Par ailleurs, et à avec le démarrage des négociations sur l’Aleca, l’on estime que 500.000 petits agriculteurs pourraient pâtir de l’ouverture totale des frontières avec l’UE, en raison des rapports dissymétriques entre le secteur tunisien et le secteur européen.
En dehors du stress hydrique dont souffre l’agriculture tunisienne (450 m3/Hab/an contre un seuil de 2.000 m3/Hab/an), la disparité dimensionnelle et la disparité subventionnelle accentueront la disparition de diverses activités agricoles (céréaliculture, arboriculture fruitière, culture maraîchère, élevage bovin, élevage ovin, aviculture). Seules quelques activités ne seront vraisemblablement pas affectées pour des raisons de spécialités régionales: oléiculture, datte, agrume, et primeurs.
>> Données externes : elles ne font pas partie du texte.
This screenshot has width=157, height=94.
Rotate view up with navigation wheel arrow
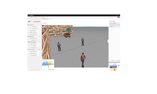(44, 21)
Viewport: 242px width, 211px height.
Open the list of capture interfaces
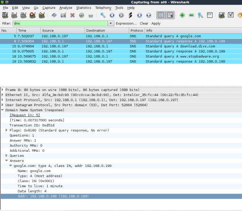pyautogui.click(x=5, y=15)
C’est la stratégie de libre-échange que les maîtres de nos princes veulent nous imposer.
La mondialisation engendre une consolidation de la production et un développement des richesses dans les pays avancés. A l’opposé, les pays sous-développés subissent une paralysie de leur appareil de production, un dérapage de leur déficit commercial, une aggravation de leur endettement extérieur, et une surexploitation de leurs richesses naturelles (pour amortir leurs surendettements). Ainsi, la mondialisation est synonyme de pillage des pays sous-développés, qui s’appauvrissent au profit des pays bien lotis.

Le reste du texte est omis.